Rather than defend that at judicial review, the EHRC settled with Ken Livingstone, whom it had continued to pursue despite knowing that he had Alzheimer’s disease, and with Pam Bromley. As a matter of record, “Labour anti-Semitism” never existed. But it does now. Labour has expelled more Jews under Keir Starmer than under all its previous Leaders put together, most or all of them for what has been found to be the protected characteristic of anti-Zionism; there would not be enough time left in this Parliament to change the law on that. It is no wonder that Andrew Feinstein is standing against the Leader who has turned Labour into an anti-Semitic party.

Yet the EHRC report may as well never have been published for all the difference that it is making to the political debate, and those who revel in that sorry fact are therefore in no position to object that the Cass Report may as well never have been published for all the difference that it is making to the popular culture in which these matters are decided. The soaps and the nine o’clock flagship dramas are of course filmed long in advance, but things that are broadcast much sooner after completion, or even live, are making it quite clear that that Report is to be filed alongside those Declarations which the anti-vaxxers used to issue to each other and then assume that everyone had heard of them. Through popular culture, it has already been made a commonplace that Dr Hilary Cass disregarded 98 per cent of the literature in the field because it did not match her preordained conclusion.

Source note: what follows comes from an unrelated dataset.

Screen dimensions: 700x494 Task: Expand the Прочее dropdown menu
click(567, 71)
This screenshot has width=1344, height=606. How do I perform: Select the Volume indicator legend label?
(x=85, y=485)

Now take a look at who controls the cultural sector. People whose intersection of sex, class and generation matches the gender critics’ perfectly, and who are usually the same colour as well, just like the people who expel pro-ceasefire students, who send in thugs to give them a beating, who connive to revoke their visas, and so on. All while driving out or keeping down the gender critics, and while marching with those who threatened them with extreme violence. Those centrist mums and centrist aunties need to have a word with their own peers.

But when I tell you that there is going to be a hung Parliament, then you can take that to the bank. I spent the 2005 Parliament saying that it was psephologically impossible for the Heir to Blair’s Conservative Party to win an overall majority. I predicted a hung Parliament on the day that the 2017 General Election was called, and I stuck to that, entirely alone, all the way up to the publication of the exit poll eight long weeks later. And on the day that Rishi Sunak became Prime Minister, I predicted that a General Election between him and Starmer would result in a hung Parliament.

At this General Election, I have been a declared Independent candidate for the constituency containing Lanchester since before the last one. The boundary changes have moved Lanchester into North Durham, which I will contest unless the Workers Party of Britain did so. I am of course supporting the Independents whom it is also supporting because they were already established on the ground, although the ones who were in that position four and a half years ago are mostly or entirely sitting MPs, and hardly any more than those have stood for Parliament before, as I did in 2019.

To strengthen families and communities by securing economic equality and international peace through the democratic political control of the means to those ends, including national and parliamentary sovereignty, we need to hold the balance of power. Owing nothing to either main party, we must be open to the better offer. There does, however, need to be a better offer. Not a lesser evil, which in any case the Labour Party is not. We have made a start. But I do need an answer from the Workers Party. Will it be contesting North Durham? If so, then I will stand aside. But I need to know by Sunday.

2 comments:

  1. Kevan is going, this was your chance. But you couldn't stick it out on the sidelines.